Эксперимент для Годзо Ёсимасу является стержнем его творчества, предполагающего изначально высокую степень субъективности. Эта субъективность исходит из единого начала, формируется в самом субъекте, который ее утверждает на публике.
Авангардное творчество предполагает изначально повышенное напряжение формы, а работа с формой невозможна без предельной осознанности субъектности. Это может быть даже особая безсубъектная субъектность, о чем мне уже приходилось писать.
Рассмотрим некоторые варианты радикальной субъектности. К такому типу субъектности я отношу эксперименты в области звуковой поэзии (sound-poetry, lautpoesie, sonore poesie). Это направление основательно описано в работах целого ряда исследователей и самих авторов в разных странах. В том числе в России в 2001 году вышла представительная антология саунд-поэзии, подготовленная Дмитрием Булатовым. Приведу из разных авторов несколько фрагментов, затрагивающих некоторые моменты нашей темы:
Клаус говорит: «Письмо — это не просто пассивный носитель информации. Самое письмо — самое носитель — передает собственные сигналы, некую структурную информацию. И тут я понял — то же самое верно и для устной речи. Звуки также, передают свои собственные сообщения — над и под семантическим порогом»[1].
(Кристиан Шольц, известный исследователь звуковой поэзии в Германии, цитирует здесь выдающегося немецкого саунд-поэта, художника, теоретика искусства Карлфридриха Клауса.)

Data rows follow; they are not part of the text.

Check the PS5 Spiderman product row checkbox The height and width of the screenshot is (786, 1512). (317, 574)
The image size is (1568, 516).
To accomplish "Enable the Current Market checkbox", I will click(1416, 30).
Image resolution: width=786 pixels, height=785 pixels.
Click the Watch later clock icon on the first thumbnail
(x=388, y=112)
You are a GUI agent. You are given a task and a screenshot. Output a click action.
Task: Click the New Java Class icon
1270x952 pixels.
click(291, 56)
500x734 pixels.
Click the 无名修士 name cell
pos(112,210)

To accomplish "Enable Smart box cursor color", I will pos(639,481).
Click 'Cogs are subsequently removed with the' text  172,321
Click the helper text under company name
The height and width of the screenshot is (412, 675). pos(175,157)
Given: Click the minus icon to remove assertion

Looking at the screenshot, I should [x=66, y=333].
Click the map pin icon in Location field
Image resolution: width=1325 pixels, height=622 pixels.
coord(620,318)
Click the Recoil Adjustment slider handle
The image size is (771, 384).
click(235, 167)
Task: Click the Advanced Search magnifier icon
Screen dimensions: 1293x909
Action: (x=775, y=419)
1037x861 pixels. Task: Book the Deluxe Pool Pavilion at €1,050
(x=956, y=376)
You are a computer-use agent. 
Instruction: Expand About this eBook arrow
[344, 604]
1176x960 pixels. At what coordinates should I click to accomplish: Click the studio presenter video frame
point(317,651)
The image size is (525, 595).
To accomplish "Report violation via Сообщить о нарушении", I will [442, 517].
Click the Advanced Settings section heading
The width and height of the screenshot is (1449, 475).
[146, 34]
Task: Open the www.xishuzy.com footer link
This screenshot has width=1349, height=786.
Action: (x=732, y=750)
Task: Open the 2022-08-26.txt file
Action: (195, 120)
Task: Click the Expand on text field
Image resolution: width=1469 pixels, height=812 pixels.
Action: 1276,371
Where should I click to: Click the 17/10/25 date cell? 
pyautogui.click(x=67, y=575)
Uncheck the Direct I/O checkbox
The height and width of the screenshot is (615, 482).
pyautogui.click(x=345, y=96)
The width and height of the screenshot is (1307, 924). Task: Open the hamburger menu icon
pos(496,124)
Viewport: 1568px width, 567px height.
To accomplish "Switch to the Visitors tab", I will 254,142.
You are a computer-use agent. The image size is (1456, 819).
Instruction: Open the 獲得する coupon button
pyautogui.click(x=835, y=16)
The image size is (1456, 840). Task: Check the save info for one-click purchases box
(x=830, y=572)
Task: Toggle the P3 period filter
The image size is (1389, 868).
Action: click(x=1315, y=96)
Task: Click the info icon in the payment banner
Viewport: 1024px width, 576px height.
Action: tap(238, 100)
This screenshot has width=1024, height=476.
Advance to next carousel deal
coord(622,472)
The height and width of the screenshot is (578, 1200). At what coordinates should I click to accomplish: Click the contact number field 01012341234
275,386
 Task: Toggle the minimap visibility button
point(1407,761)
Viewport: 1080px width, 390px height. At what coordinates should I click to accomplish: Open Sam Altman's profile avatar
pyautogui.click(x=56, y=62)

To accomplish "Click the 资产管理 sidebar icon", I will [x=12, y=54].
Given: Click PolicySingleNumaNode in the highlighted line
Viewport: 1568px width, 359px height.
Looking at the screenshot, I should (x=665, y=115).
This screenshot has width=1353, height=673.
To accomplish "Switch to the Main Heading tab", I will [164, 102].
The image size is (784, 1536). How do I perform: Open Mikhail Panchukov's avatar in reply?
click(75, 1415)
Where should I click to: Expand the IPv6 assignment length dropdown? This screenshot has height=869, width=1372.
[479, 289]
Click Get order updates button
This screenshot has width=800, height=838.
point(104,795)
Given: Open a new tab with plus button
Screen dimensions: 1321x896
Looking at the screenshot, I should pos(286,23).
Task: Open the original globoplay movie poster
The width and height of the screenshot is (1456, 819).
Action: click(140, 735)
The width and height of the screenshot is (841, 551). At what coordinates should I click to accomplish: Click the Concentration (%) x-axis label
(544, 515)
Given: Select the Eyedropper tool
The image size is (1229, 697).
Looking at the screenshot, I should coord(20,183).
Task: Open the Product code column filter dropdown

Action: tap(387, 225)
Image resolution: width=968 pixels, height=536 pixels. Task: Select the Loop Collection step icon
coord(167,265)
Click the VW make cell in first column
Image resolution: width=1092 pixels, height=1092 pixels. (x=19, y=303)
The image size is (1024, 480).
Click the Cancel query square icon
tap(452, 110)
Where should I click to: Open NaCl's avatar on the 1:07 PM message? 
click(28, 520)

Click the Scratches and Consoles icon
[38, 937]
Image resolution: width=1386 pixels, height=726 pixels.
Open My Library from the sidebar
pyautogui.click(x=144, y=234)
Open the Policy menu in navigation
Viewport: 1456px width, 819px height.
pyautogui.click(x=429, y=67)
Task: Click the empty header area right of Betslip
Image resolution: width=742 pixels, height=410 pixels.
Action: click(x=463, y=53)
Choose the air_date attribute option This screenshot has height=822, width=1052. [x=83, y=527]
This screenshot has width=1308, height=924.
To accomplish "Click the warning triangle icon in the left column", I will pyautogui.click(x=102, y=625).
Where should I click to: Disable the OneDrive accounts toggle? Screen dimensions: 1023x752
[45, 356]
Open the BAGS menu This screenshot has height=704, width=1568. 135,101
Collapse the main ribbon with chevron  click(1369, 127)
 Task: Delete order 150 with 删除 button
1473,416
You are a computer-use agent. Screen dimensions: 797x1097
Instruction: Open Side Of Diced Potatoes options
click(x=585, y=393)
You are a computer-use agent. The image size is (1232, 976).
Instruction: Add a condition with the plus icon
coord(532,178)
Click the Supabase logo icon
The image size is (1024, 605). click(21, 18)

Интенсифицируя материальные сигналы отдельных звуков, используемых в повседневных речевых актах, но не замечаемых непосредственно в процессе артикуляции, Клаус «выделяет в чистом виде» те сублиминальные (подпороговые) коммуникативные процессы, которые, неосознаваемо присутствуя в разговоре, вызывают у реципиента раздражение и чувство дискомфорта[2].
Мотивируя свои действия, саунд-поэты выступают против давно заигранной и надоевшей, по их мнению, повествовательности литературы, против ее анекдотичного характера, против эмоционально-лирического понимания поэзии[3].
Конкретная поэзия стала в конце 50-х годов и в 60-х годах широко распространенным явлением. Но вместе с этим возникла необходимость время от времени исполнять ее «живьем». Так что, получив приглашение почитать свои стихи на публике, поэты часто обращались с отпечатанными текстами, как музыканты — с партитурой. Связь между саунд-поэзией и конкретной поэзией настолько тесна, что многие на самом деле занимались и той, и другой[4].
В сознании саунд-поэта, а возможно — и его аудитории, написание или восприятие звуковой поэмы непременно должно касаться вопросов значения и жизненного опыта, которые музыка перед собой не ставит. Мы понимаем, что слышим больше, чем могли бы, слушай мы музыку. Нам очень важно знать, кто или что и что именно говорит или делает[5].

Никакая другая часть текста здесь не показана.